To be sure, the two articles that ran in August 1993 indicated that the undercover investigation into the public works department was initiated because of suspected drug dealing among employees. However, these articles also explicitly stated that the investigation uncovered no illegal drug sales in the department, but only instances of “misconduct.” One example of misconduct mentioned in the article was Doe’s failure to pass a drug test. As discussed above, to the extent that Doe was stigmatized by these statements, he does not have a cognizable claim under § 1983. We find that no reasonable reading of these articles could lead to an impression that Doe was also suspected of other criminal activity.
The third article, which ran on September 8, 1993 in the Wednesday Journal, also referred to the undercover investigation into the department. However, the article quoted Village President Larry Christmas as saying that the Village had not been advised of any activity that could lead to an indictable offense. Further, Doe was only mentioned in the article as being terminated for testing positive for drugs and for being under the direct supervision of the former superintendent. Nowhere in the article is there any suggestion that Doe sold drugs or engaged in any illegal activity except failing his drug test. We therefore find that the article does not create the impression of criminal activity, and grant defendants’ motion to dismiss Doe’s § 1983 claim against the Village.
B. State Law Claims
Doe also attaches state law claims of defamation and invasion of privacy to his federal claim. Because we have eliminated the sole federal cause of action, there is little reason for keeping the state claims here. As the Supreme Court has stated:
Certainly, if the federal claims are dismissed before trial, even though not insubstantial in a jurisdictional sense, the state claims should be dismissed as well.
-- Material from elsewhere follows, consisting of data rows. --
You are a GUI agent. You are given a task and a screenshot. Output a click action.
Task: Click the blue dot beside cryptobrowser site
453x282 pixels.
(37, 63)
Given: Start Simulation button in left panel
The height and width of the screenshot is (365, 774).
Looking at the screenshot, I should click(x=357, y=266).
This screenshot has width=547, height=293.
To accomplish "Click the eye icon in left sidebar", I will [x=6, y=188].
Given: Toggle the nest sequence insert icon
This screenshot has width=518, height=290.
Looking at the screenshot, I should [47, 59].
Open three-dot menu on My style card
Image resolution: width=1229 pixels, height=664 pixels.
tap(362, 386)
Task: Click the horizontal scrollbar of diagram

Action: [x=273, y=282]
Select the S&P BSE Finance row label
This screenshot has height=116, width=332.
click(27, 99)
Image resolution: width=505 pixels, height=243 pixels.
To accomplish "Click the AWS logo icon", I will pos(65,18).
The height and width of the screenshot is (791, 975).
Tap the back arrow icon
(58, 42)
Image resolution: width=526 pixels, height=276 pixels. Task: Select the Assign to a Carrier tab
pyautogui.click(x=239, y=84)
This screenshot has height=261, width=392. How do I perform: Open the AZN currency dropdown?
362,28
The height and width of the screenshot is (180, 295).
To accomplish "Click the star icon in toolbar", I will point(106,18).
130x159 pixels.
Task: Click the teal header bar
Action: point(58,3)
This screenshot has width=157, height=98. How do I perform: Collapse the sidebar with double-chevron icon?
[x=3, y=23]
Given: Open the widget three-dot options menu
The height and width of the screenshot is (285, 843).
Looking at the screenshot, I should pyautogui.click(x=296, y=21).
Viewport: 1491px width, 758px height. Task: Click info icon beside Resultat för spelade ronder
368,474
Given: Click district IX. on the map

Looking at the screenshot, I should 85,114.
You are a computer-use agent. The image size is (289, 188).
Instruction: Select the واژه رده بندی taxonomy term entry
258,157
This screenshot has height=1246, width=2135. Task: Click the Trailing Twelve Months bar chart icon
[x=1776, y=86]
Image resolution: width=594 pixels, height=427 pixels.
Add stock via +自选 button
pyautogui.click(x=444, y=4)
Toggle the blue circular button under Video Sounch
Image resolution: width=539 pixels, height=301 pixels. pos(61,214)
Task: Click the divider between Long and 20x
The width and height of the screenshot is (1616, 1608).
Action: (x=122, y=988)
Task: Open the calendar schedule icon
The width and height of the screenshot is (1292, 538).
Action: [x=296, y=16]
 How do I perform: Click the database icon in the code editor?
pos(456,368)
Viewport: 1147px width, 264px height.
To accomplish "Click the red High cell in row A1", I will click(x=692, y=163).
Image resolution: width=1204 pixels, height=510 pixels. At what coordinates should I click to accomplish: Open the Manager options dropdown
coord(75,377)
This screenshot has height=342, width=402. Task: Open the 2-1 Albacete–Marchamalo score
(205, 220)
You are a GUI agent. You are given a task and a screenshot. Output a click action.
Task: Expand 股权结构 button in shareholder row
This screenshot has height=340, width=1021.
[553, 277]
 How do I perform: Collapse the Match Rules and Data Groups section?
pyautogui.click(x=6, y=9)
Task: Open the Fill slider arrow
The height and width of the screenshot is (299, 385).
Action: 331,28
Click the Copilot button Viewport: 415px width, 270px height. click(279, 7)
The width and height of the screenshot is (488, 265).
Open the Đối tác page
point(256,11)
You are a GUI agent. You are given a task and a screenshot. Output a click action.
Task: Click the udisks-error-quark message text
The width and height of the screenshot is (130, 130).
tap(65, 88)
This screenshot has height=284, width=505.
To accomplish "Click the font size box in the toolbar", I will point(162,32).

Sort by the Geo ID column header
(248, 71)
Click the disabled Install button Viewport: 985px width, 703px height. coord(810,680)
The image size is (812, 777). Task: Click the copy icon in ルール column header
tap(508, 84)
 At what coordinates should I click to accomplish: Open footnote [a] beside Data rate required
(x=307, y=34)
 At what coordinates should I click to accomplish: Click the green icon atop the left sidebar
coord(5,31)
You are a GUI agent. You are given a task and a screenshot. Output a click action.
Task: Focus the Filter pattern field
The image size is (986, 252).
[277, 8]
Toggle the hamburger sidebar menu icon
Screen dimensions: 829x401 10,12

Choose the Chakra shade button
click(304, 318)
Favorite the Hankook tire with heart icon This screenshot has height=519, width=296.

United Mine Workers v. Gibbs, 383 U.S. 715, 726, 86 S.Ct. 1130, 1139, 16 L.Ed.2d 218 (1966); 28 U.S.G. § 1367(c)(3). We therefore exercise our discretion and dismiss the remaining counts of Doe’s complaint.
IV. Conclusion
For the reasons set forth above, defendants’ motion to dismiss is granted. It is so ordered.
. Plaintiff also contends in his brief that there was an "inner” article. Plaintiff Response to Motion to Dismiss, at 7. Presumably, this reference is to the disciplinary report in his personnel file. However, since any such report was not publicly disclosed Doe cannot use it as a basis for a suit under § 1983. Johnson v. Martin, 943 F.2d 15, 16 (7th Cir.1991).
. Defendants' contend that Doe's position as a laborer in the sanitation department is not a "profession” that is protected by the Due Process Clause. However, we refuse to read the liberty interest protected by the Due Process Clause as narrowly as defendants' would like. Lawson v. Sheriff of Tippecanoe County, Ind., 725 F.2d 1136, 1138 (7th Cir.1984).